Look through the records below for the line holding "Open the Google search engine icon". Write it out exactly, with each following line through the line holding "Given: Switch to the ADVANCED FIND tab".

Record set:

________

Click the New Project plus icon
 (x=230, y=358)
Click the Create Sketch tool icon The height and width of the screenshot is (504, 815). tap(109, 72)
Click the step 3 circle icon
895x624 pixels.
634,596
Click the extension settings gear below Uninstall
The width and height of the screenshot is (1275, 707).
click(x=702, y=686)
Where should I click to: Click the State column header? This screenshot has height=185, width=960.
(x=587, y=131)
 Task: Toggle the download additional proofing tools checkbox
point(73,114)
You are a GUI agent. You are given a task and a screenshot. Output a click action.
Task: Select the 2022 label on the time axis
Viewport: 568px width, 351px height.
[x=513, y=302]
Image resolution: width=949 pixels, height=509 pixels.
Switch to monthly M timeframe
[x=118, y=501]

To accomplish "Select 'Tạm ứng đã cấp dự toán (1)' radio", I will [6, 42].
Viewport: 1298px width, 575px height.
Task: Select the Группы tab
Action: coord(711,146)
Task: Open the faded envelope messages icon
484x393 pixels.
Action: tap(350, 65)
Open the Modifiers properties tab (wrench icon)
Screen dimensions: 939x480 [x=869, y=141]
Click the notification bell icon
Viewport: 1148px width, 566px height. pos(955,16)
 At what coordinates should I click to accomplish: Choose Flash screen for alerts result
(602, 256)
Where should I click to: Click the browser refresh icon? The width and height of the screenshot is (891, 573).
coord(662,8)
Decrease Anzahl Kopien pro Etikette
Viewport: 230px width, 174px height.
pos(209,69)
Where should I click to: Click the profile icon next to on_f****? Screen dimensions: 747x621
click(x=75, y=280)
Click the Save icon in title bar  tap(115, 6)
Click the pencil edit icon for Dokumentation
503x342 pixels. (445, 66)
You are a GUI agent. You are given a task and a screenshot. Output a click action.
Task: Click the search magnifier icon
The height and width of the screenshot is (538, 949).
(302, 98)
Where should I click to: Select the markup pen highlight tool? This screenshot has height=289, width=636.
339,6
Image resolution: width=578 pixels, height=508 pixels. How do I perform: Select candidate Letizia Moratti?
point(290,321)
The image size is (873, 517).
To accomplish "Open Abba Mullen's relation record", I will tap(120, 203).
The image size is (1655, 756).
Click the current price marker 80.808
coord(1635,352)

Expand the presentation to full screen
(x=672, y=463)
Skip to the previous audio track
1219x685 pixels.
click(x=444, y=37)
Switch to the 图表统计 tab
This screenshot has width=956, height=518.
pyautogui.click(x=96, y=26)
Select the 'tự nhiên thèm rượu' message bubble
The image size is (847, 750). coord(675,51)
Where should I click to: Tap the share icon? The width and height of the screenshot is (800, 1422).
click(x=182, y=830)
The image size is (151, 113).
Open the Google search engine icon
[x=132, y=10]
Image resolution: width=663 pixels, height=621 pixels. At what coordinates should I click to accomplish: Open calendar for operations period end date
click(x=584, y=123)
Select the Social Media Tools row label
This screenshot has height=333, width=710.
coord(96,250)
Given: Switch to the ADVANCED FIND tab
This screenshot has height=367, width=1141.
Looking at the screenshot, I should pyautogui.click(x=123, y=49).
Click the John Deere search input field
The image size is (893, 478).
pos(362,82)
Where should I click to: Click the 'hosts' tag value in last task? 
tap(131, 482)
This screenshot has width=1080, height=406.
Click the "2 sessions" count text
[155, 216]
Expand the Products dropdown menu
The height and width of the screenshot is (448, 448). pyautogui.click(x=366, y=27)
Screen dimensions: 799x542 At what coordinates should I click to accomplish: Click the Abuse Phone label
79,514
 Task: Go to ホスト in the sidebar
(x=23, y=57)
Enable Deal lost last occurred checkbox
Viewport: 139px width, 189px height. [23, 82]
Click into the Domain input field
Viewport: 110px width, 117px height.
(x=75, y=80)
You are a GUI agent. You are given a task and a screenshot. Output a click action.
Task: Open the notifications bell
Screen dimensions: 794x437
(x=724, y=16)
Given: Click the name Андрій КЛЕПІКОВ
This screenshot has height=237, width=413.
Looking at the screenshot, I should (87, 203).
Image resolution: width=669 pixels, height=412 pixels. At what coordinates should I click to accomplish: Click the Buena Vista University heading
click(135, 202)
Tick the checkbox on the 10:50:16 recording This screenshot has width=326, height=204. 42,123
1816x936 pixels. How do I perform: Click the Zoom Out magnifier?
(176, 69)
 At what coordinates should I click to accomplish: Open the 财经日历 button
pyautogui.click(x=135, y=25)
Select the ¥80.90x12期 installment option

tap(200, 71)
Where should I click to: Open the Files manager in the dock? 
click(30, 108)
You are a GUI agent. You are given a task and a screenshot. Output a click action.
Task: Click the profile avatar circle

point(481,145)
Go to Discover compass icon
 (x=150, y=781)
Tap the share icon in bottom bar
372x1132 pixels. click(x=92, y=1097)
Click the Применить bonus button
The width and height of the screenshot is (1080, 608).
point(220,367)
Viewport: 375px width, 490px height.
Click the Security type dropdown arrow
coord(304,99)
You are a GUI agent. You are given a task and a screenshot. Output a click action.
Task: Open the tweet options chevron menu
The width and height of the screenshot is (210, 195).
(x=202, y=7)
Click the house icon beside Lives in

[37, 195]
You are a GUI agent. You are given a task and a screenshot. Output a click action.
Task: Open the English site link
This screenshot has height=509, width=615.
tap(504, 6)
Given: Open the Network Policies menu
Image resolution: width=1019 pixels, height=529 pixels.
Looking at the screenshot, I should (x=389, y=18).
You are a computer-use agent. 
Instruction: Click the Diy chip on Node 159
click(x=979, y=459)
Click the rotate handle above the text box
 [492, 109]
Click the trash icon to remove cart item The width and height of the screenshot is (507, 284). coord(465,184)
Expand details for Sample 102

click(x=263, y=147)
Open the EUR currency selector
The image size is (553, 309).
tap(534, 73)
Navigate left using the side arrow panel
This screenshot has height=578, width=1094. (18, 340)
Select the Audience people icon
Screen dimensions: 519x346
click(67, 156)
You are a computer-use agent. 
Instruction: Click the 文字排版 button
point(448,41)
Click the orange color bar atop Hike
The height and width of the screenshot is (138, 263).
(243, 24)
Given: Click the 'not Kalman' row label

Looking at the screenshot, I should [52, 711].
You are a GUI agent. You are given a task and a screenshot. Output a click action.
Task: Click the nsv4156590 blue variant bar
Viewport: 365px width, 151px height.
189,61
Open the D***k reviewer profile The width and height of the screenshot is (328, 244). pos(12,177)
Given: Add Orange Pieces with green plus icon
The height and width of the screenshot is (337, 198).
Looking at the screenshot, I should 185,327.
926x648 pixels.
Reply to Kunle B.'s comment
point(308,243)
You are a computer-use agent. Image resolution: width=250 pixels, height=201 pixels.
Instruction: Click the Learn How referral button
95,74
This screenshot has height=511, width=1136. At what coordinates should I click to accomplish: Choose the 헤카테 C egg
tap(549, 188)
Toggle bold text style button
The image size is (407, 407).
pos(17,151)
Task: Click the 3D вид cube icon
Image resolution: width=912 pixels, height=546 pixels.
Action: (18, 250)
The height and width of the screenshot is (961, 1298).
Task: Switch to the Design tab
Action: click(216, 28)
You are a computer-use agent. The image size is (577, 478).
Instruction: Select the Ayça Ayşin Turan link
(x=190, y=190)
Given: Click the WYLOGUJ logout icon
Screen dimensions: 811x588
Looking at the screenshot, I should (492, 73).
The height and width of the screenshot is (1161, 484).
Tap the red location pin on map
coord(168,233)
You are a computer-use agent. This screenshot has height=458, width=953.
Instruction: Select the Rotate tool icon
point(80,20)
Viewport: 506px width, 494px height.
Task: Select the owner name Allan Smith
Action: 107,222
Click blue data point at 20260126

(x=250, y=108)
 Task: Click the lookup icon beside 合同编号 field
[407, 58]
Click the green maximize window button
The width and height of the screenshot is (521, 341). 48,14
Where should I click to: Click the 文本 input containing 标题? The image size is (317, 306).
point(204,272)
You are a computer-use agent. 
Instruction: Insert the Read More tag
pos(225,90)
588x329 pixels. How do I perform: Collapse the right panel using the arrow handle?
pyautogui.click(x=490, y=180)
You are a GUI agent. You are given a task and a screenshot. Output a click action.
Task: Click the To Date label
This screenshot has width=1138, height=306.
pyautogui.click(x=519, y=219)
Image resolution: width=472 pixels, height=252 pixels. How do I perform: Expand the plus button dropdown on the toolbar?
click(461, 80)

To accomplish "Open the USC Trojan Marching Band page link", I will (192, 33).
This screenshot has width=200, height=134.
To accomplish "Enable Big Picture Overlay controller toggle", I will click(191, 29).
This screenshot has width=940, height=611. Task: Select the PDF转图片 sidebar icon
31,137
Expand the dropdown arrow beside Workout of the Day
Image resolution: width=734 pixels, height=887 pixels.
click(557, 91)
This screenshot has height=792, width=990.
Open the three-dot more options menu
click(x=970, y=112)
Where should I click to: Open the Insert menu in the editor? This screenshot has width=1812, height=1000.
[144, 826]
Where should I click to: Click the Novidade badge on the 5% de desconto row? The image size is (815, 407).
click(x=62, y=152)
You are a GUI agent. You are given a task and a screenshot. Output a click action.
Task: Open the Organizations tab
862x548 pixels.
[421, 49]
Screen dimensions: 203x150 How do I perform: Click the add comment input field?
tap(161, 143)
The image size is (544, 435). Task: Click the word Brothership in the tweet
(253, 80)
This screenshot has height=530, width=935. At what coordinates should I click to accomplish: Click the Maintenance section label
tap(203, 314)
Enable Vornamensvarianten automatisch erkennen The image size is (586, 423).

________

The completed task:
Open the Google search engine icon
[x=132, y=10]
Image resolution: width=663 pixels, height=621 pixels. At what coordinates should I click to accomplish: Open calendar for operations period end date
click(x=584, y=123)
Select the Social Media Tools row label
This screenshot has height=333, width=710.
coord(96,250)
Given: Switch to the ADVANCED FIND tab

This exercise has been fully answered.